In October the Food and Drug Administration (FDA) offered a final guidance document about how its regulations will align with next January’s changes to the Common Rule. Both the FDA and the Common Rule oversee the treatment of human subjects in research; the FDA’s jurisdiction is over treatments that could be approved as commercial products, while the Common Rule is concerned with research either funded or conducted by the Federal government. The requirements of the two sets of rules overlap for the most part, but in a few areas the rules differ, and the coming changes to the Common Rule will widen some of the gaps. This guidance focuses on three areas: requirements for the informed consent document; expedited review for minimal risk studies; and the need for continuing review of research involving human subjects.
The Common Rule’s 2018 Requirements introduce a number of changes to informed consent (which an appendix to the FDA guidance document helpfully summarizes), and the FDA appears willing to support those changes as much as possible. As the guidance states it, the Common Rule revisions to informed consent are “not inconsistent” with existing FDA requirements. The guidance anticipates that researchers and institutions will use Common Rule-compliant templates for FDA studies.

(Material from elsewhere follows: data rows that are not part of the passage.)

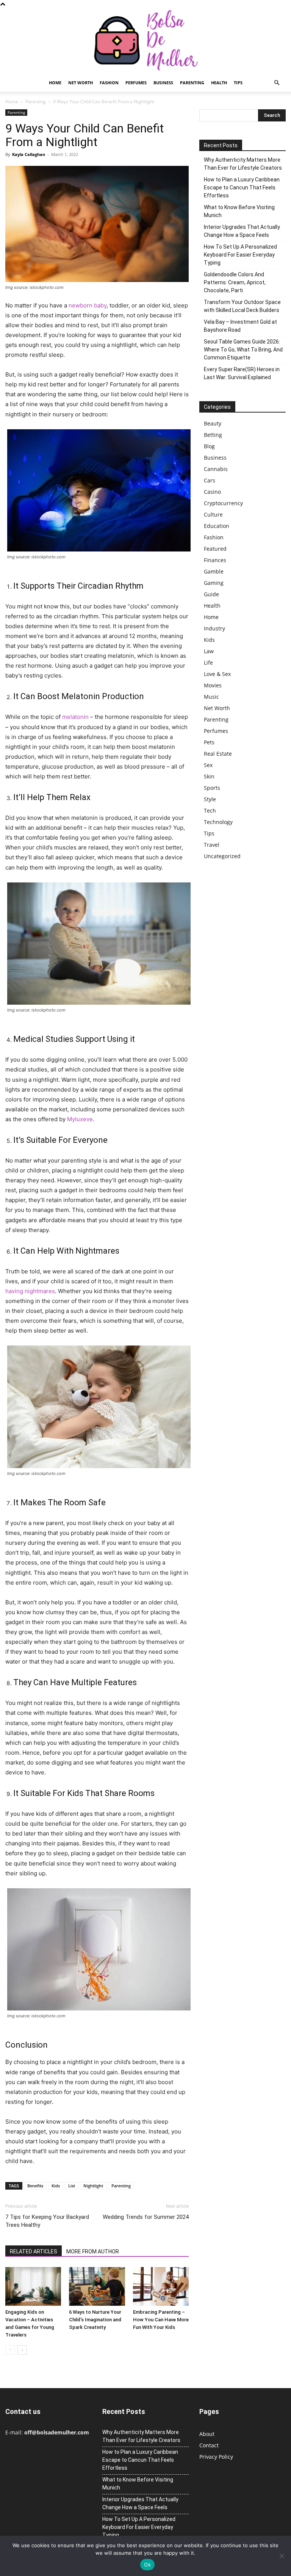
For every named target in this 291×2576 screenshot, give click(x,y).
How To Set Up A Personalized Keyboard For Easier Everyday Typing (240, 255)
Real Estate (218, 753)
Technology (218, 822)
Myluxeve (80, 1119)
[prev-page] (10, 2350)
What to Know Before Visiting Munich (239, 211)
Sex (208, 765)
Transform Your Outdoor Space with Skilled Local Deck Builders (242, 306)
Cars (209, 480)
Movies (213, 685)
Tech (210, 810)
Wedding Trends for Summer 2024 (146, 2217)
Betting (213, 434)
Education (216, 525)
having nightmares (30, 1291)
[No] (281, 2556)
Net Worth (80, 82)
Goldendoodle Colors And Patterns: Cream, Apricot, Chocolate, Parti (235, 282)
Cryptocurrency (223, 503)
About (206, 2433)
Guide (211, 594)
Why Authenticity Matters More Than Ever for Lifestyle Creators (243, 164)
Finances (215, 560)
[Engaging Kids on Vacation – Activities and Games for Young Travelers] (33, 2286)
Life (208, 662)
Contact (209, 2445)
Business (163, 82)
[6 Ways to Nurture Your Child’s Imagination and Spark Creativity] (97, 2286)
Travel (211, 844)
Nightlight (93, 2185)
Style (210, 799)
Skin (209, 776)
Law (209, 651)
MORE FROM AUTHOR (92, 2251)
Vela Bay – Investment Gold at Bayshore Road (240, 326)
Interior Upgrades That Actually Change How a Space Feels (242, 231)
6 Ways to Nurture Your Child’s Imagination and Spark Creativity (95, 2319)
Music (211, 696)
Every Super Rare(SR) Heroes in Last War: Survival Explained (242, 373)
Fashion (109, 82)
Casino (212, 491)
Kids (56, 2185)
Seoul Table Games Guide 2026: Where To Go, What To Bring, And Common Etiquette (243, 350)
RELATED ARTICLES (33, 2251)
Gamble (214, 571)
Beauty (212, 423)
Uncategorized (222, 856)
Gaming (214, 582)
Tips (238, 82)
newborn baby (87, 305)
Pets (209, 742)
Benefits (35, 2185)
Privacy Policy (216, 2456)
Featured (215, 548)
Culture (213, 514)
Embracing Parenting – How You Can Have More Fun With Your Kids (161, 2319)
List (71, 2185)
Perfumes (136, 82)
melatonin (75, 716)
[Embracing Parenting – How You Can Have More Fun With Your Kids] (161, 2286)
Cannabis (216, 469)
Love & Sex (217, 673)
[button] (277, 83)
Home (55, 82)
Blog (209, 446)
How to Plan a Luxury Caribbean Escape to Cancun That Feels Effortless (242, 187)
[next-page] (22, 2350)
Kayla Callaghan (28, 154)
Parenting (192, 82)
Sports (212, 787)
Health (219, 82)
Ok (147, 2565)
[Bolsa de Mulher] (145, 41)
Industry (214, 628)
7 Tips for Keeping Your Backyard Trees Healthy (47, 2221)
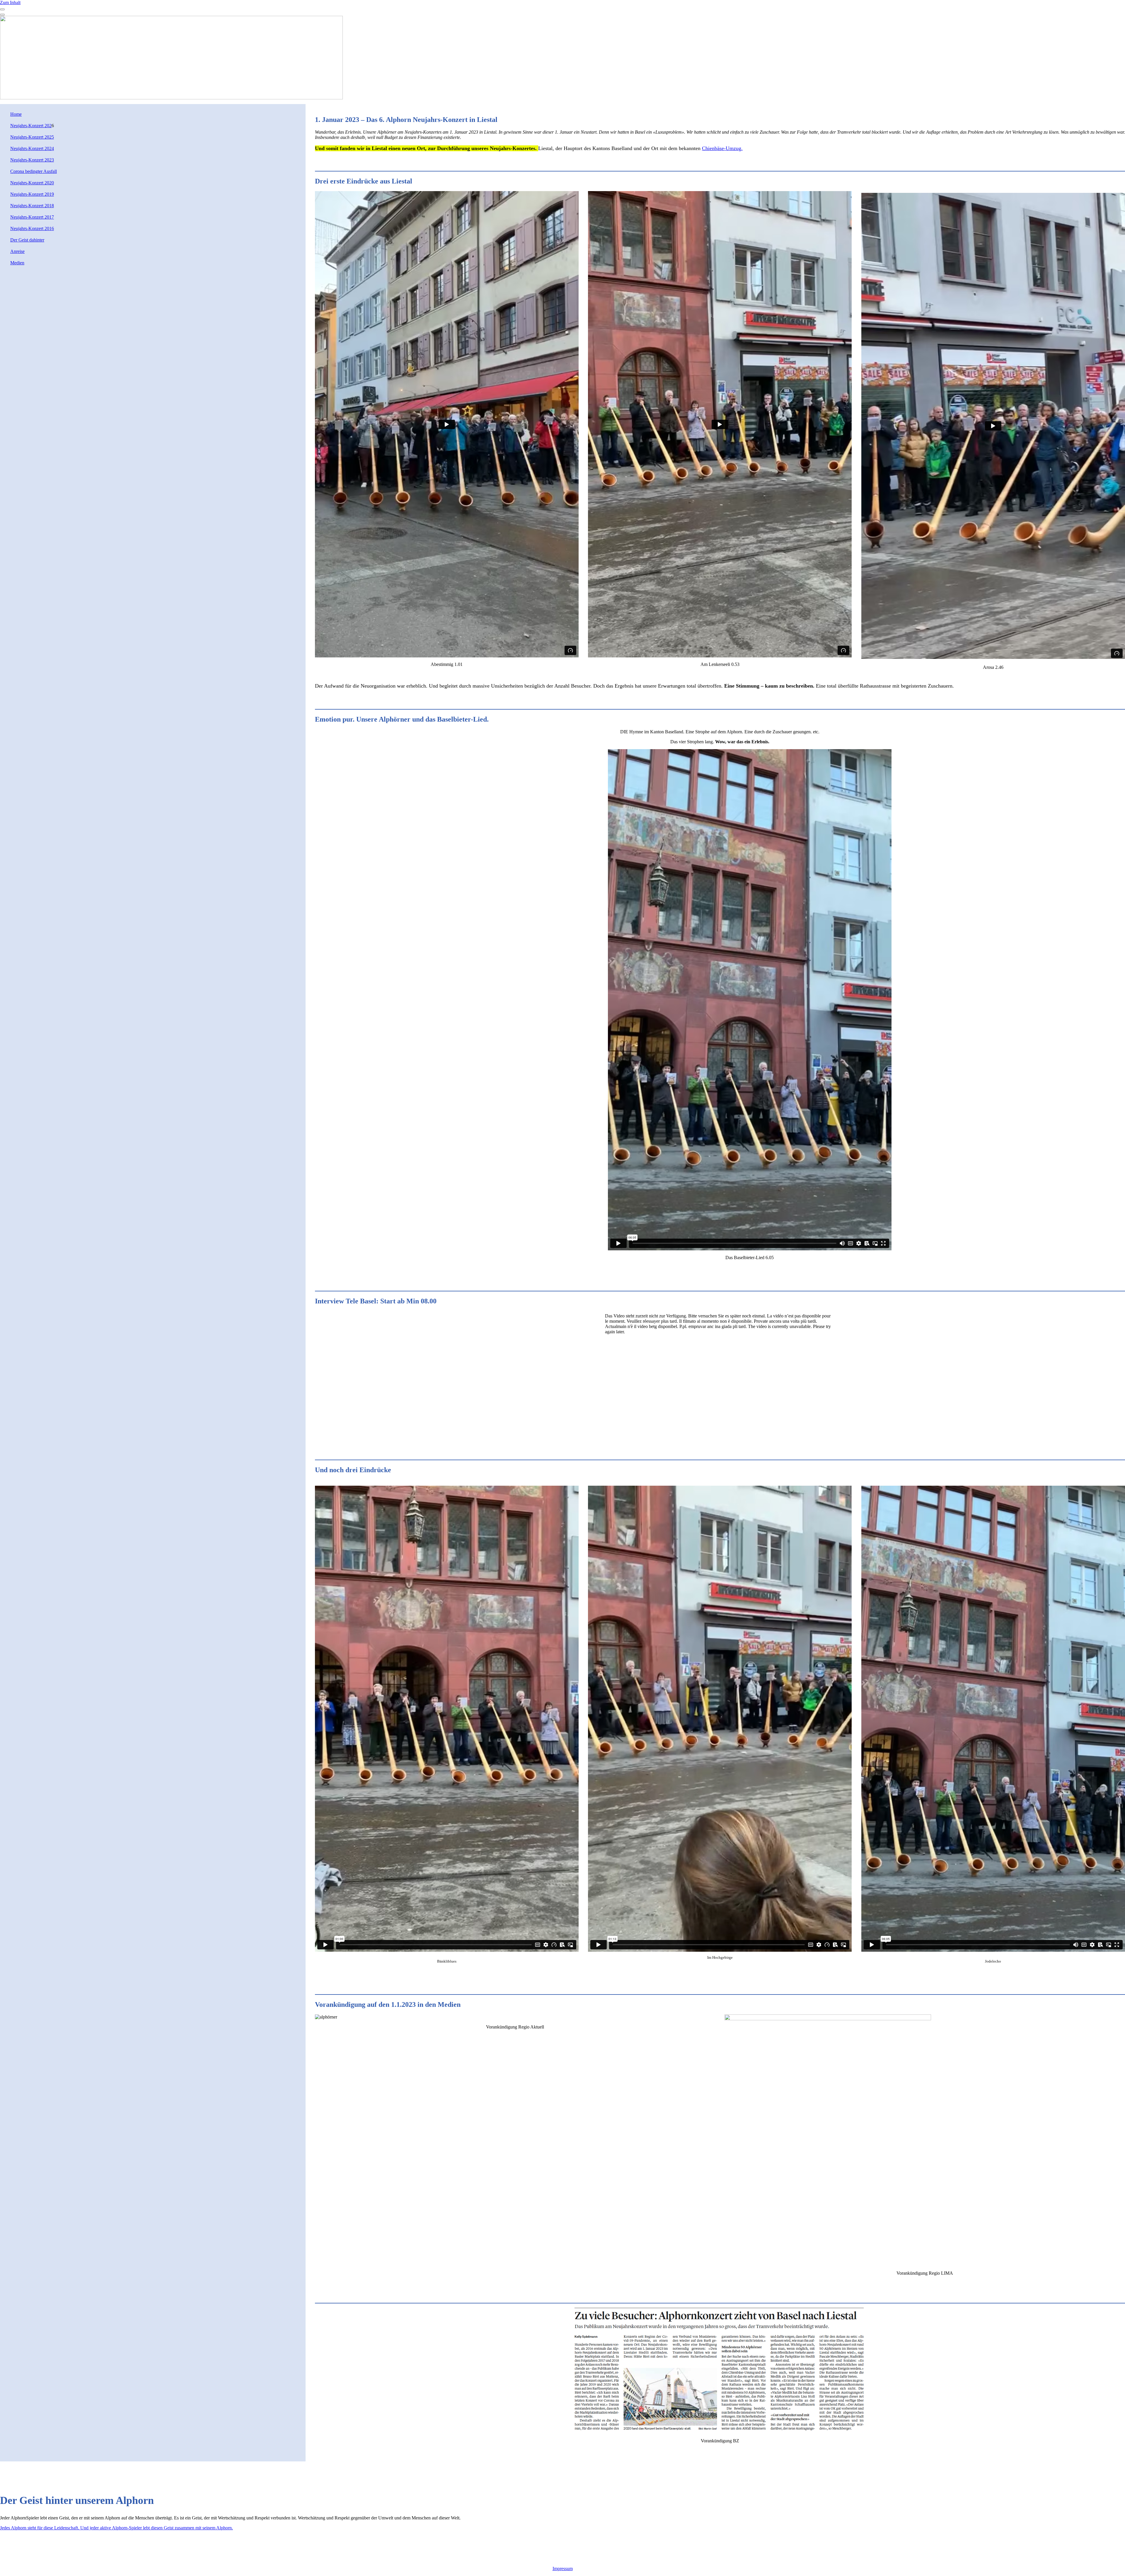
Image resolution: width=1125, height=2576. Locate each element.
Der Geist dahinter (27, 239)
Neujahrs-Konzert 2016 (32, 228)
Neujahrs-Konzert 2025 (32, 137)
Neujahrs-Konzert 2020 (32, 182)
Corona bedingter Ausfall (33, 171)
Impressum (563, 2568)
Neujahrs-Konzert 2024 (32, 148)
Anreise (17, 251)
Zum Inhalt (10, 2)
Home (16, 114)
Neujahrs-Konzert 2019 (32, 194)
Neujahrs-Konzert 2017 (32, 217)
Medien (17, 262)
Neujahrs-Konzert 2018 (32, 205)
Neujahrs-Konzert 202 (31, 125)
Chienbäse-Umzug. (722, 148)
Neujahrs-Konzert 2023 (32, 159)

Review of Minimal Risk Research
Before the 2018 Requirements, the FDA and the Common Rule had the same requirements for allowing expedited IRB review of minimal risk research. Both sets of rules allowed for the expedited review of research if (1) the required procedures of the research appeared on a list of straightforward practices, and (2) an IRB reviewer agreed that the study presented only minimal risk to human subjects. The Common Rule requirements have now flipped the decision in (2): an IRB reviewer must find that the research is not minimal risk rather than determine that it is. In a sense, it moves from an opt-in decision to an opt-out decision. This could hasten the approvals for these studies under the Common Rule, but it creates a new distinction from the comparable FDA process (though the language of the guidance document suggests the FDA could soon introduce a similar shift).
The new rules for continuing review may present the most dramatic difference between the Common Rule and FDA versions of the rules. The 2018 Requirements will allow some research to avoid annual renewals, and as part of that will recognize in some cases a new “limited IRB review.” The FDA has no means to recognize limited IRB review, nor has it removed any requirements for continuing review of human subjects research.
Other Areas for Clarification
The FDA appears open to hearing other concerns from researchers even though it was published as a final document. The guidance encourages observers to chime in on any additional problem areas between FDA regulations and the revised Common Rule.